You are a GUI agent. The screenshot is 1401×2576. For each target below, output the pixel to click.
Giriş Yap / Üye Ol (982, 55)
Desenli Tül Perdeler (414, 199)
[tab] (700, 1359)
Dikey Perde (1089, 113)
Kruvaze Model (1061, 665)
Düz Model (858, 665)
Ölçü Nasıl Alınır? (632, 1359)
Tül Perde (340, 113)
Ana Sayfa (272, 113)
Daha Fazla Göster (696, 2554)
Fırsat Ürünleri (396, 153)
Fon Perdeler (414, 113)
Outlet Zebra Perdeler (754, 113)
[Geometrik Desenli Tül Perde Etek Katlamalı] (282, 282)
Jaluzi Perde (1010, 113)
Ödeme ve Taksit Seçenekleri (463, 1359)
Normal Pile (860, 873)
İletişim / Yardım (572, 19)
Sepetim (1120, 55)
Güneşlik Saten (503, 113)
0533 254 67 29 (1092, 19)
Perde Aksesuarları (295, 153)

--- Exercise details ---
Transcribe the full set of records without altering a single character.

--- Exercise answer ---
You are a GUI agent. The screenshot is 1401×2576. For each target below, output the pixel to click.
Giriş Yap / Üye Ol (982, 55)
Desenli Tül Perdeler (414, 199)
[tab] (700, 1359)
Dikey Perde (1089, 113)
Kruvaze Model (1061, 665)
Düz Model (858, 665)
Ölçü Nasıl Alınır? (632, 1359)
Tül Perde (340, 113)
Ana Sayfa (272, 113)
Daha Fazla Göster (696, 2554)
Fırsat Ürünleri (396, 153)
Fon Perdeler (414, 113)
Outlet Zebra Perdeler (754, 113)
[Geometrik Desenli Tül Perde Etek Katlamalı] (282, 282)
Jaluzi Perde (1010, 113)
Ödeme ve Taksit Seçenekleri (463, 1359)
Normal Pile (860, 873)
İletişim / Yardım (572, 19)
Sepetim (1120, 55)
Güneşlik Saten (503, 113)
0533 254 67 29 (1092, 19)
Perde Aksesuarları (295, 153)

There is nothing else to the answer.